_THE TASK_
From the entries below, write out exactly the lines between the line holding "This screenshot has width=1024, height=450." and the line holding "Open the Bluehost host name", inclusive, excluding any pictures.

_SUPPLIED DATA_
· · · ·
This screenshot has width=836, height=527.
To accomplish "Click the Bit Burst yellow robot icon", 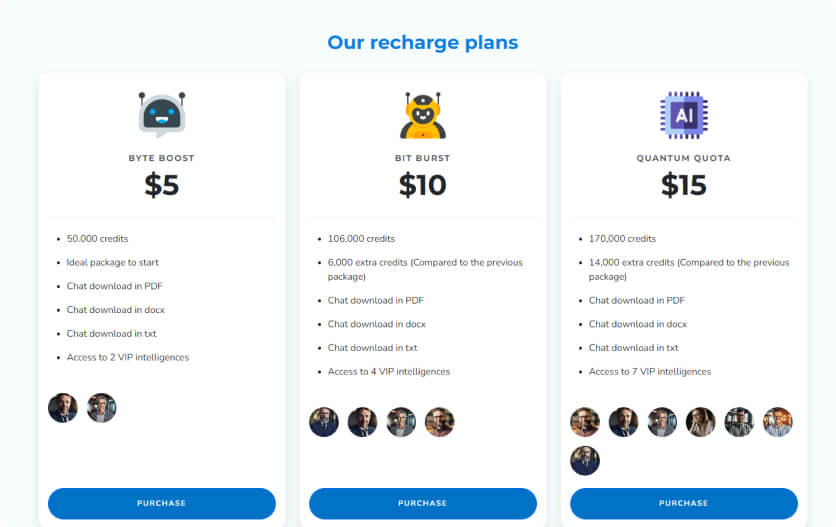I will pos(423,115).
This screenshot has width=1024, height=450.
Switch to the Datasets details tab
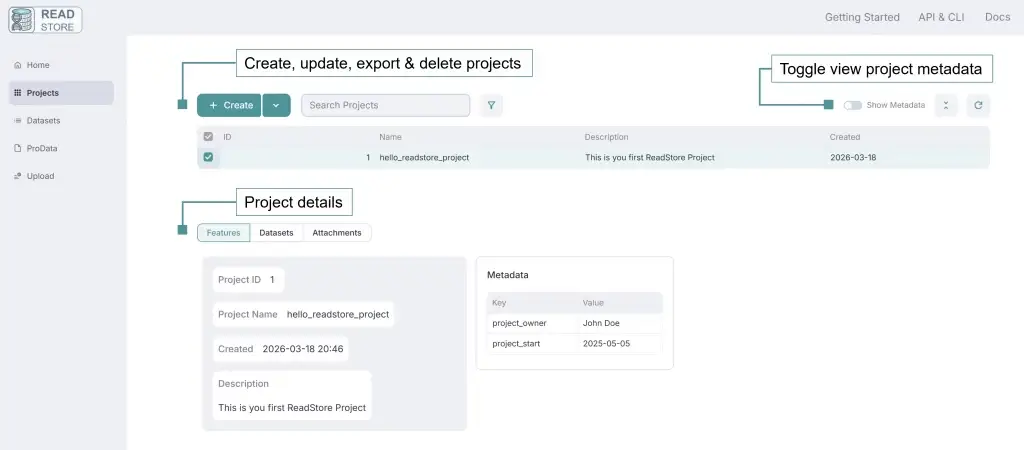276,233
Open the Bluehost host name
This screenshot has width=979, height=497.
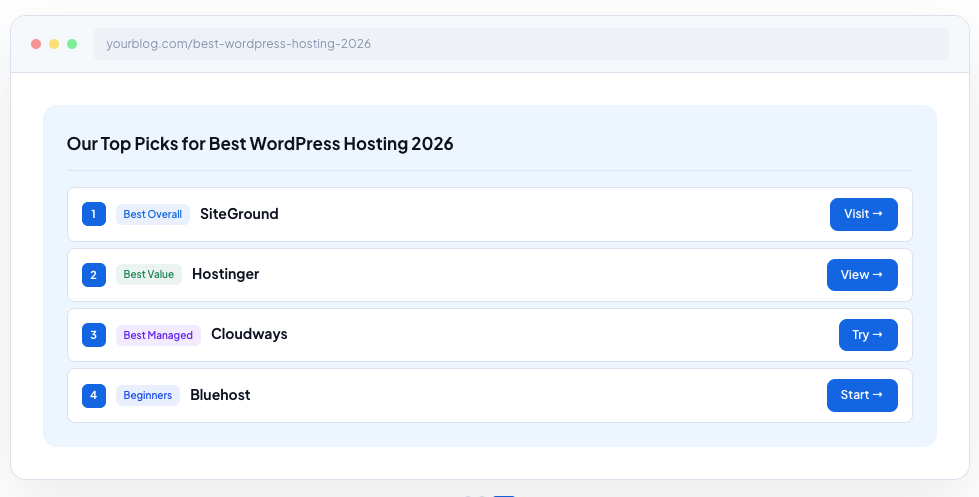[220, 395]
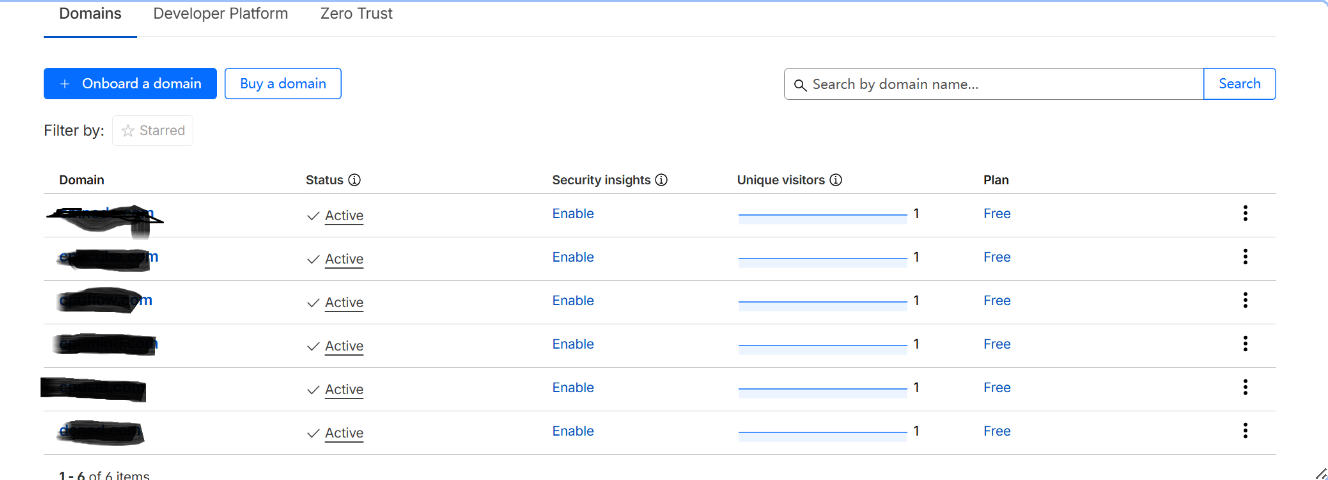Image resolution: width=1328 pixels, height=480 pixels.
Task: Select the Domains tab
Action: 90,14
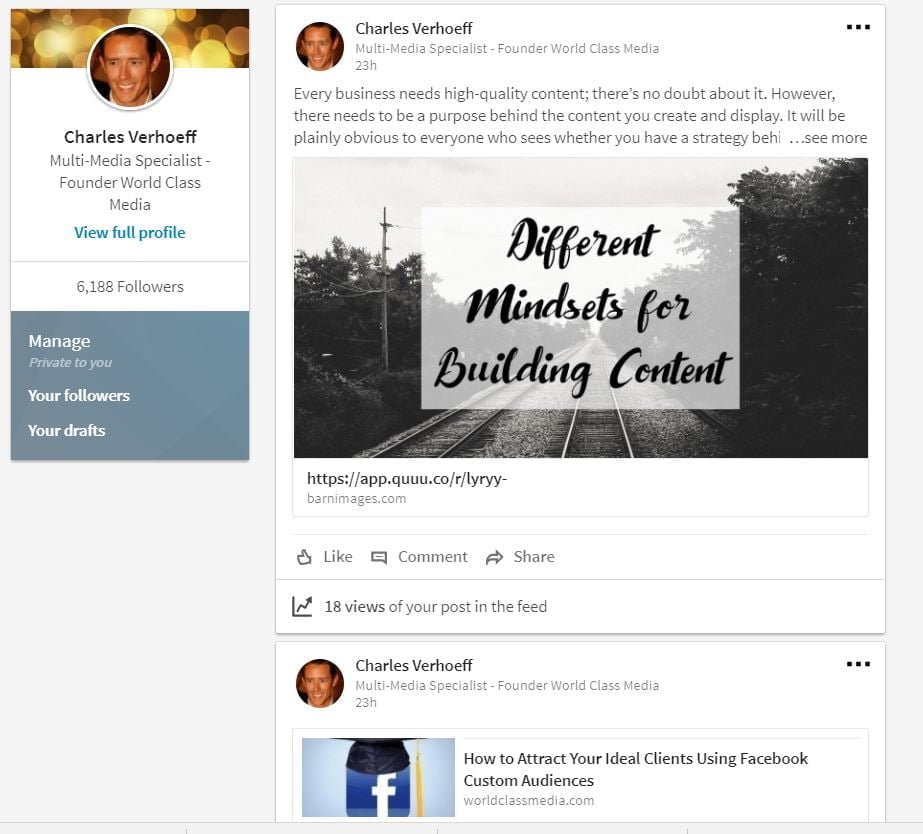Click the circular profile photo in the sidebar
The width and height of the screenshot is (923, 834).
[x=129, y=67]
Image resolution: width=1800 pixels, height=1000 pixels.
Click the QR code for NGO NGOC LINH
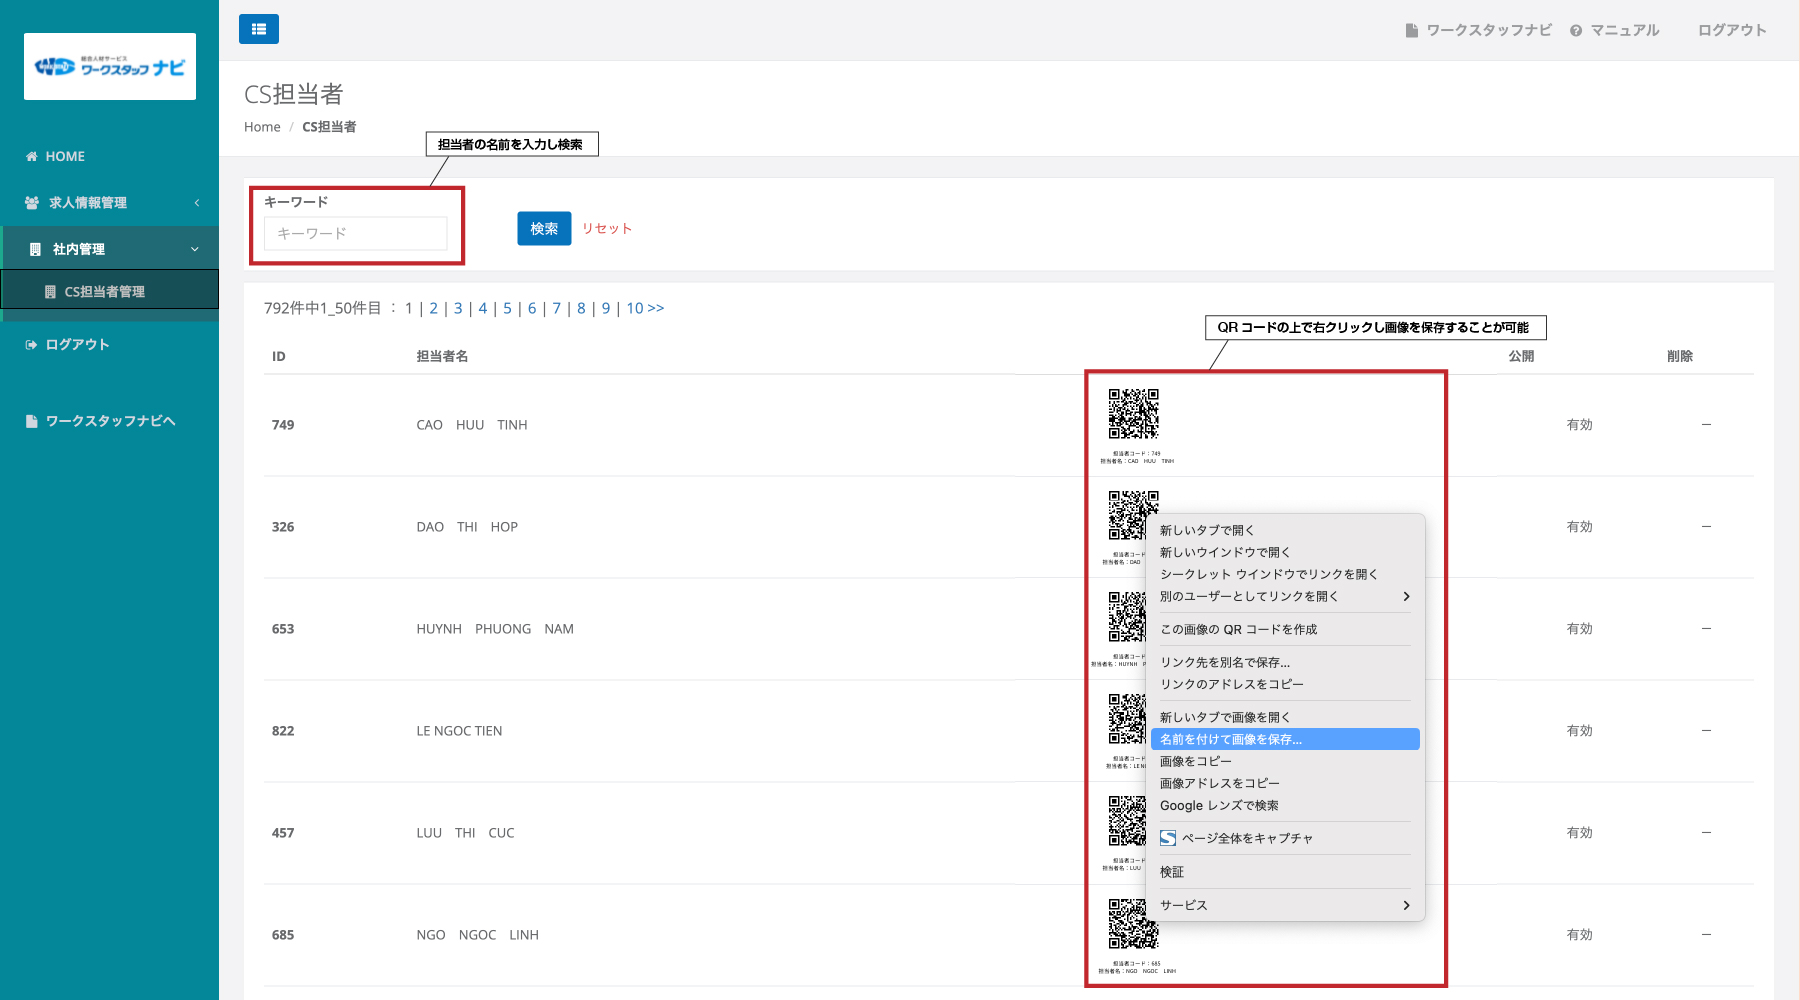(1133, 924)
· · · ·
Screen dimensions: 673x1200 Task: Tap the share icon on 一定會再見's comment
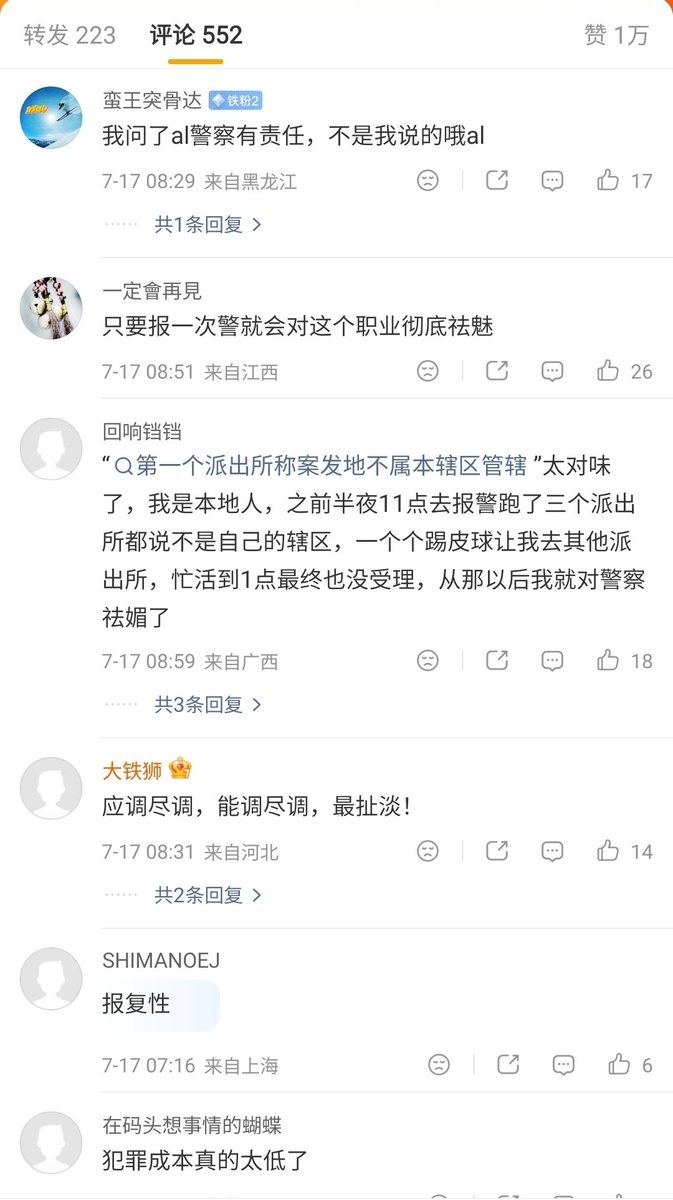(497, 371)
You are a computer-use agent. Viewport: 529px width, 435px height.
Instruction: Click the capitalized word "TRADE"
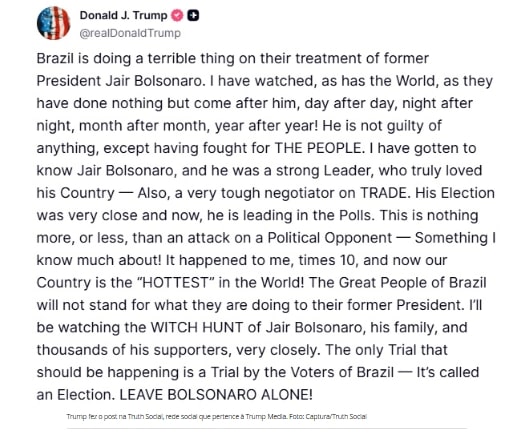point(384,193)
· · · ·
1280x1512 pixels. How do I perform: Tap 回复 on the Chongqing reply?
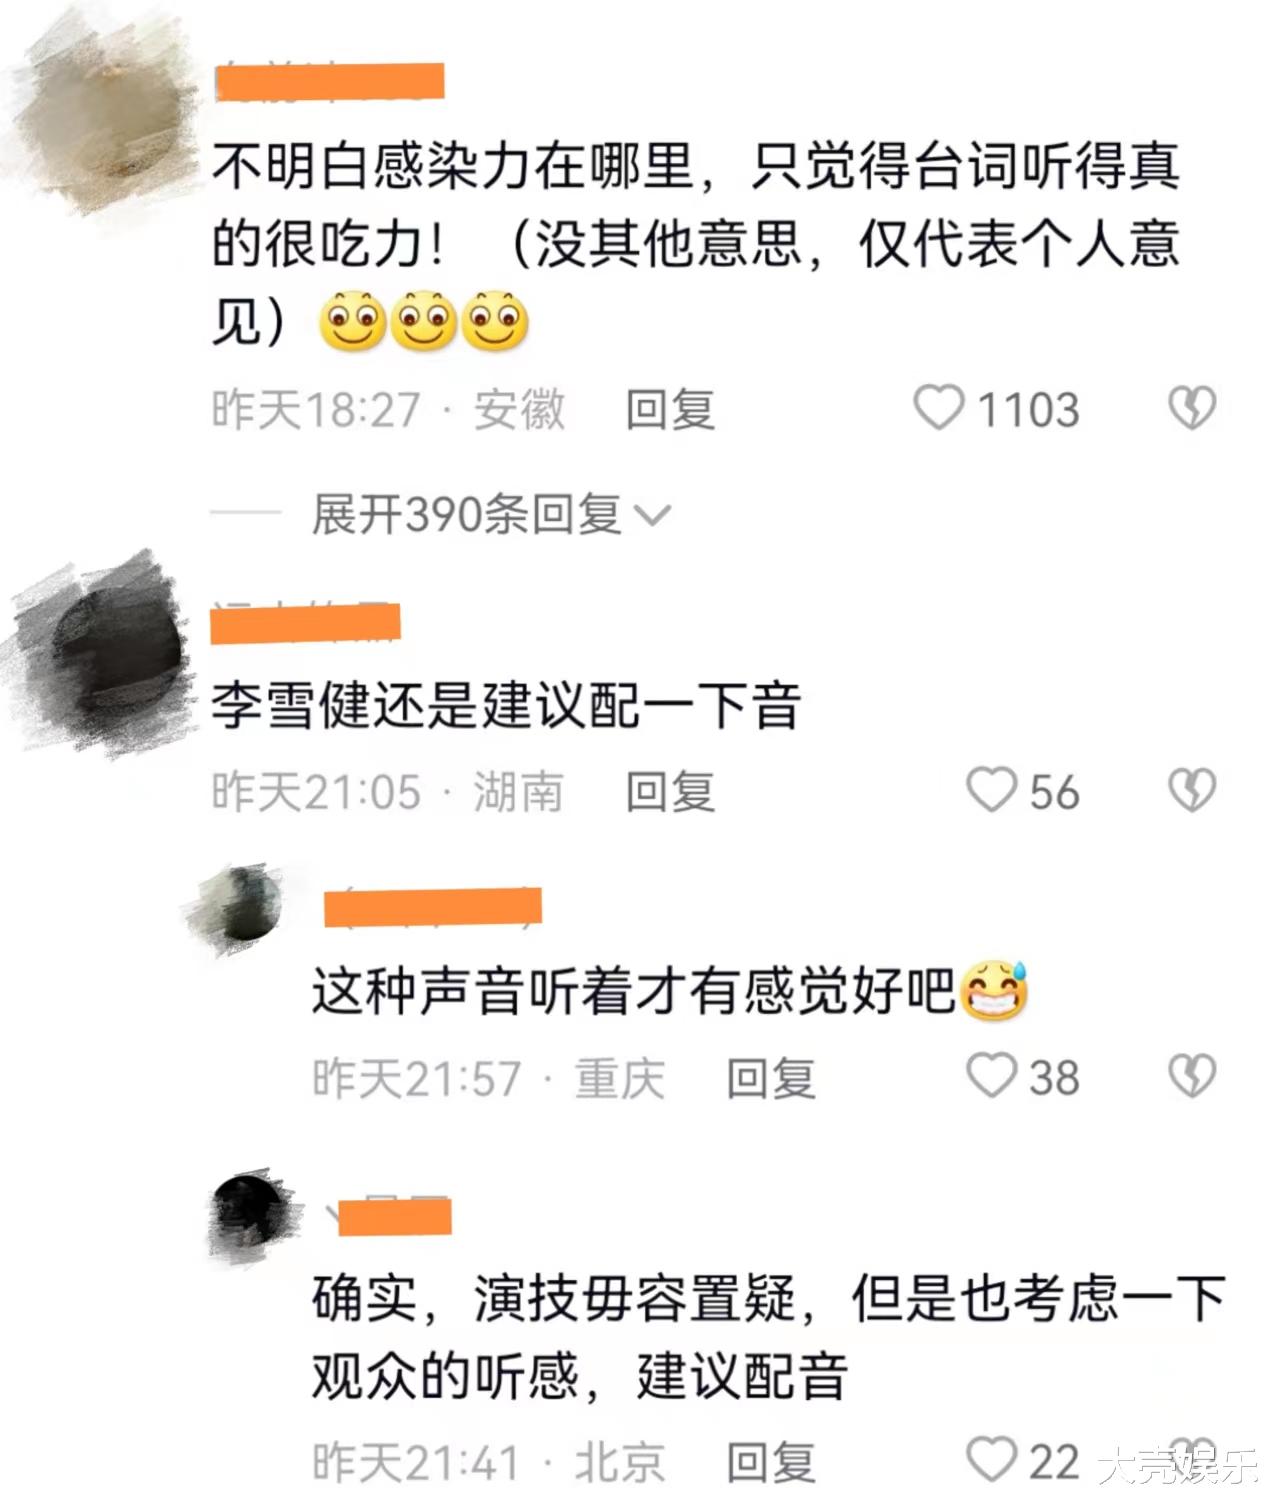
· · · ·
_RESPONSE BELOW_
This screenshot has width=1024, height=450.
Switch to the Datasets details tab
276,233
Open the Bluehost host name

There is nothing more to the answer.